Menerima

Hari ini aku berniat untuk tidak ke mana-mana. Hawa dingin di luar membuatku malas bergerak. Dan, aku benar-benar berharap tak harus bergerak.

Gerakan itu bisa membuka kedua mataku akan keadaan yang harus kuhadapi walau aku tak ingin. Aku hanya ingin meringkuk diselimuti hawa dingin sambil memejamkan mata.

Tapi, aku harus bergerak. Aku harus membuka mata.

Mas Wan berangkat pagi ini. Aku benci setiap kali harus menerima kenyataan bahwa aku tak bisa mengelak dari tugas mengantarnya sampai di pintu dan berdo'a dalam hati agar pesawat yang akan dikemudikannya akan selamat sampai tujuan.

"May, ayo bangun dong..."

Tangan Mas Wan lembut mengusap punggungku. Aku berbalik dan memeluknya.
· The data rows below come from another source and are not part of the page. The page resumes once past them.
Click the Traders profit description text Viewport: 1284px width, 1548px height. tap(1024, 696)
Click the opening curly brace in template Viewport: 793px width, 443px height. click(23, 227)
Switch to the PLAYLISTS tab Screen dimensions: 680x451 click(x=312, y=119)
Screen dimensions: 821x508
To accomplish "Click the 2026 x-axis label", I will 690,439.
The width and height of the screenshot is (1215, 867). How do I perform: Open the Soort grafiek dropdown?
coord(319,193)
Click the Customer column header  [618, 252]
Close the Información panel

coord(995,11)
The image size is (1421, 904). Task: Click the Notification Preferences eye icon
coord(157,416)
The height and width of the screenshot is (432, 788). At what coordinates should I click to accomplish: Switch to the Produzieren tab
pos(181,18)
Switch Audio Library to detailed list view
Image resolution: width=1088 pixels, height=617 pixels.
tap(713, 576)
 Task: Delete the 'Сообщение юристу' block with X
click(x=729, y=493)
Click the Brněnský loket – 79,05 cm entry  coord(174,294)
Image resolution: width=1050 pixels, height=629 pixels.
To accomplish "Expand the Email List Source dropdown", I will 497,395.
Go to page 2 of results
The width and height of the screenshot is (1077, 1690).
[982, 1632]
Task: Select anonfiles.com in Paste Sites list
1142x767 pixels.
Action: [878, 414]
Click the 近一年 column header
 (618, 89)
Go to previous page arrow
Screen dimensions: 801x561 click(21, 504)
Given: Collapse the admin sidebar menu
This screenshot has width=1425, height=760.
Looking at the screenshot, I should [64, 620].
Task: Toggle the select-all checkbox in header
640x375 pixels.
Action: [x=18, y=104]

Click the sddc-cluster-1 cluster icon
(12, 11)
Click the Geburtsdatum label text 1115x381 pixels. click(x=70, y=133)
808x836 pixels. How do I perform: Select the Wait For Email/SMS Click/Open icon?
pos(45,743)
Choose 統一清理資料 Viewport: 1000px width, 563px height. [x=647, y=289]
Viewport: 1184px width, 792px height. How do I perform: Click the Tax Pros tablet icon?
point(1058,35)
"May, jangan begitu dong. Setiap kali aku harus terbang, seakan itu penerbangan terakhirku. Kamu selalu layu dan tak bersemangat. Aku butuh istri yang kuat."

Ah, Mas Wan...sewaktu melamarku, kamu tidak mengatakan apa-apa soal butuh istri yang kuat. Aku memang lemah. Aku takkan sanggup selalu harus menenangkan diri dan menunggu saat-saat kamu menelepon dari sisi dunia yang lain.

Tapi, aku tak punya pilihan, bukan? Tak mungkin aku memaksamu meninggalkan pekerjaan yang kamu cintai?

Jadi, kamu juga tak punya pilihan, Mas. Kamu harus menerimaku sebagai istrimu yang terlalu menyayangimu, yang selalu ketakutan kehilanganmu, yang selalu akan bersikap aneh setiap kamu akan terbang.